Over half of Americans don’t have a passport. Officially, the number of citizens with a valid form of the identification hovers around 46%. If you’re one of the privileged who does have the ability to travel abroad, be sure to make the most of your journeys by not behaving like a clueless stranger.

There’s a good argument to made for not making the effort to blend in, though. Let’s say you travel to Europe during the sweltering summer— a popular time for families the world over to go on a vacation. Whether you’re exploring Paris or Venice during these peak travel times, you’re almost bound to find a fellow countryman in these densely populated areas. Naturally, congregating with people that share the same mother tongue, cultural habits, and worldviews means that you do not necessarily have to be en garde with regards to your accent, questions, and general out-of-placeness.

However, a Fall journey is a well known travel hack. Autumnal romps about the continent will mean cooler temperatures, less competition with gaggles of tourists, and thinner crowds. But it also means a reduced chance of the comforting feeling that comes with finding a fellow citizen abroad.

So what are you to do when you’re dead set on taking advantage of the cooler temperature and lower airfare, but don’t want to come across as the lone gawking tourist? You’re going to need to do a little research, but it’s worth it in the end.

And If France or Italy is on your radar, you’re in luck: travel consultant Faith Jolley, who actually grew up in the Hexagon has recently compiled a few tips on how to put locals at ease. Remember, you don’t need to change who you are. However, it is a common courtesy to adhere to other cultural norms and not force others to bend to the expectations of the stranger.

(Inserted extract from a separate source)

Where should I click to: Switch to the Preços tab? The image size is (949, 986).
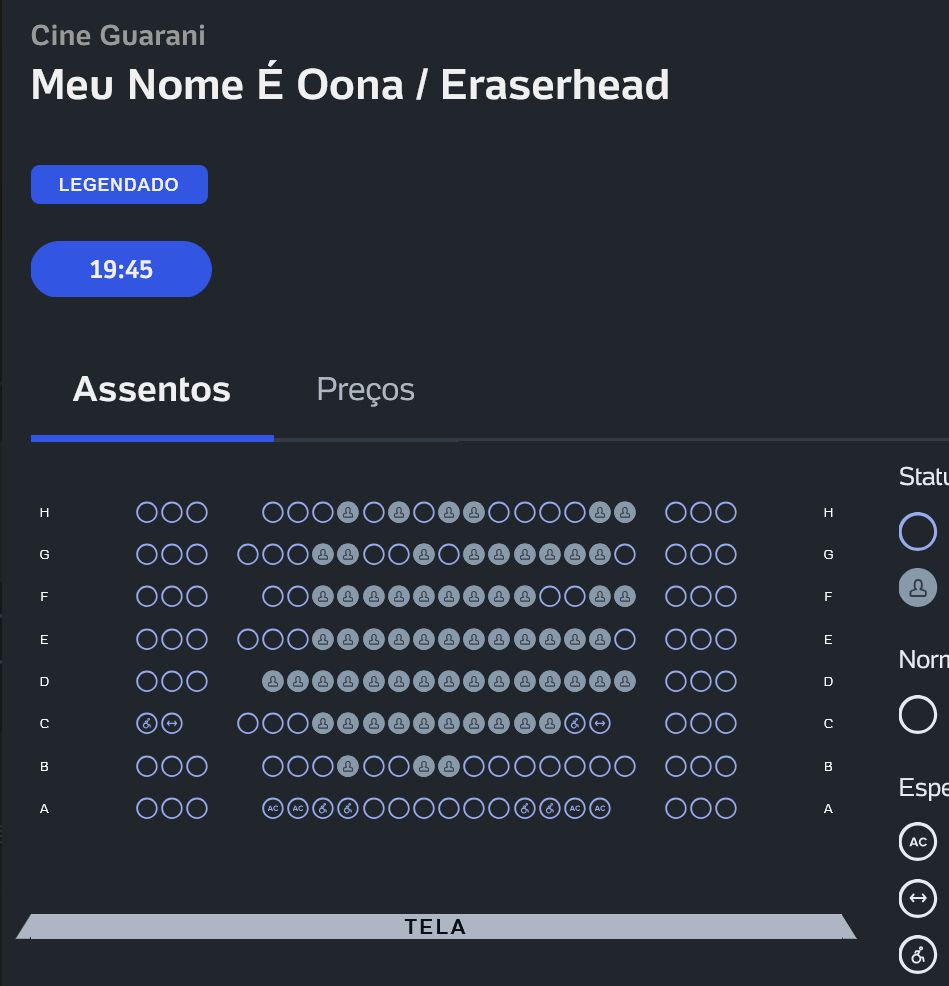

  • You may very well encounter lengthy lines here. But remember that patience is a virtue: take this time to ponder your place in the world and soak in the different sights and sounds you may not encounter back at home.
  • You don’t need to be fluent in another language to go travel abroad. But try to use the common salutations and valedictions. Be it “Hello”, “hola”, “buongiorno”, you’re at least showing that you’re willing to wade into the waters of multicultural exchange. This goes doubly in France. There, first-name exchanges are rare in formal/business settings, so a “Bonjour madame” is really the only way to go.
  • Get out and eat. Do not stay cooped up in your hotel and chow down on whatever they bring you. Forgo the provided breakfast (which is of usually shoddy quality anyway), and opt for a trip to the local cafe instead.
  • Get lost. Seriously. There’s nothing wrong with ambling about and just seeing where the road takes you. Don’t worry, in big cities like Paris, you’ll usually be safe. And metro stations seem to be everywhere, so as soon as your feet begin to tire, you can journey on home.


  • Pizza’s been largely co-opted by American tables. Nothing wrong with a pepperoni pie, but when you’re in the motherland you should consider getting it topped with figs and ham.
  • As with much of southern Europe, dinner is served on the later side. And not an American “7:00” late— expect to get your evening grub closest to 8pm, when the night is just getting started.
  • In many cities of Europe, Rome included, automobiles have the right of way. Just because you have the crosswalk does not mean you should expect cars to stop or slow down for you. Just be mindful of your spatial relationship with motorists, and you should be fine.
  • Much like midtown Manhattan, hailing a cab in Italy can seem to take a lifetime, defeating the time-saving qualities of a cab in the first place. Instead there are designated cab areas that you can go to in order to save yourself the headache.